A Digital Corpus of St. Lawrence Island Yupik

St. Lawrence Island Yupik (ISO 639-3: ess) is an endangered polysynthetic language in the Inuit-Yupik language family indigenous to Alaska and Chukotka. This work presents a step-by-step pipeline for the digitization of written texts, and the first publicly available digital corpus for St. Lawrence Island Yupik, created using that pipeline. This corpus has great potential for future linguistic inquiry and research in NLP. It was also developed for use in Yupik language education and revitalization, with a primary goal of enabling easy access to Yupik texts by educators and by members of the Yupik community. A secondary goal is to support development of language technology such as spell-checkers, text-completion systems, interactive e-books, and language learning apps for use by the Yupik community.

Morphology Matters: A Multilingual Language Modeling Analysis

Prior studies in multilingual language modeling (e.g., Cotterell et al., 2018; Mielke et al., 2019) disagree on whether or not inflectional morphology makes languages harder to model. We attempt to resolve the disagreement and extend those studies.
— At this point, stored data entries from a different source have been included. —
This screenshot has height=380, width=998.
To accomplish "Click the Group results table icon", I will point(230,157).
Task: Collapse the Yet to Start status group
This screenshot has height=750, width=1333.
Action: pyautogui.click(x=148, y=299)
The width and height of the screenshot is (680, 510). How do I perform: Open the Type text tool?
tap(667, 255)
We compile a larger corpus of 145 Bible translations in 92 languages and a larger number of typological features. We fill in missing typological data for several languages and consider corpus-based measures of morphological complexity in addition to expert-produced typological features. We find that several morphological measures are significantly associated with higher surprisal when LSTM models are trained with BPE-segmented data. We also investigate linguistically-motivated subword segmentation strategies like Morfessor and Finite-State Transducers (FSTs) and find that these segmentation strategies yield better performance and reduce the impact of a language's morphology on language modeling.
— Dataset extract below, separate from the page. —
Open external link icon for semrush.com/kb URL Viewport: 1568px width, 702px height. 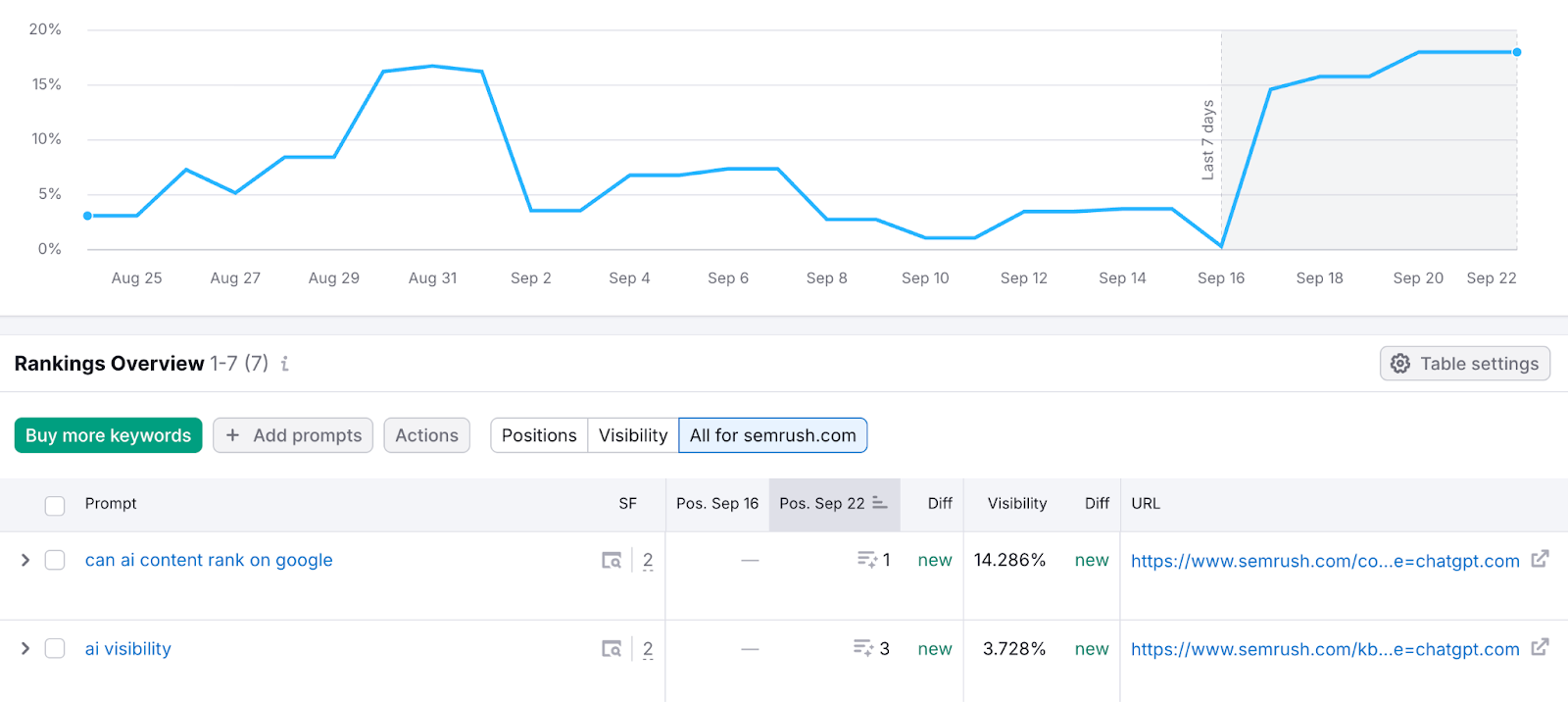1540,648
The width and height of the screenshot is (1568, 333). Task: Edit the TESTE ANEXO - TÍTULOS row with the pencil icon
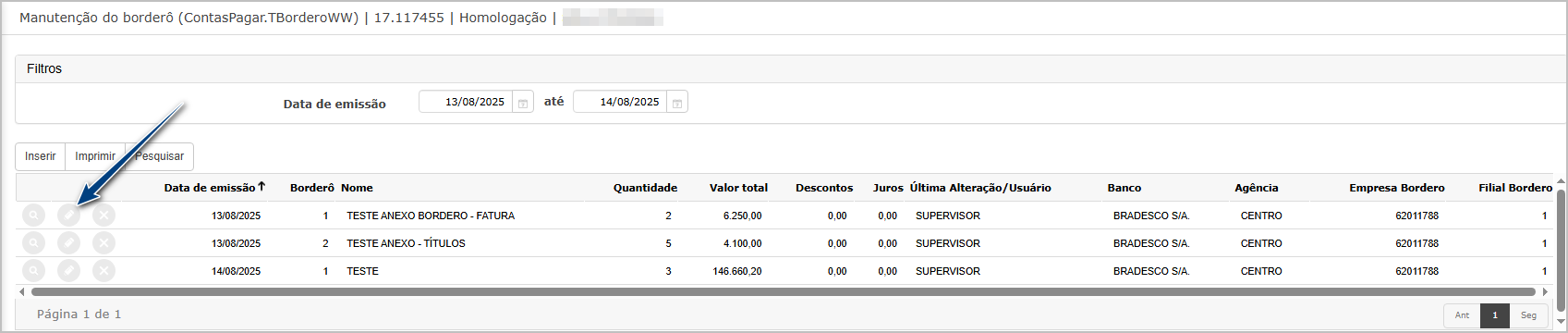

Neural Polysynthetic Language Modelling

Research in natural language processing commonly assumes that approaches that work well for English and and other widely-used languages are "language agnostic". In high-resource languages, especially those that are analytic, a common approach is to treat morphologically-distinct variants of a common root as completely independent word types. This assumes, that there are limited morphological inflections per root, and that the majority will appear in a large enough corpus, so that the model can adequately learn statistics about each form. Approaches like stemming, lemmatization, or subword segmentation are often used when either of those assumptions do not hold, particularly in the case of synthetic languages like Spanish or Russian that have more inflection than English. In the literature, languages like Finnish or Turkish are held up as extreme examples of complexity that challenge common modelling assumptions. Yet, when considering all of the world's languages, Finnish and Turkish are closer to the average case. When we consider polysynthetic languages (those at the extreme of morphological complexity), approaches like stemming, lemmatization, or subword modelling may not suffice. These languages have very high numbers of hapax legomena, showing the need for appropriate morphological handling of words, without which it is not possible for a model to capture enough word statistics. We examine the current state-of-the-art in language modelling, machine translation, and text prediction for four polysynthetic languages: Guaran\'i, St. Lawrence Island Yupik, Central Alaskan Yupik, and Inuktitut. We then propose a novel framework for language modelling that combines knowledge representations from finite-state morphological analyzers with Tensor Product Representations in order to enable neural language models capable of handling the full range of typologically variant languages.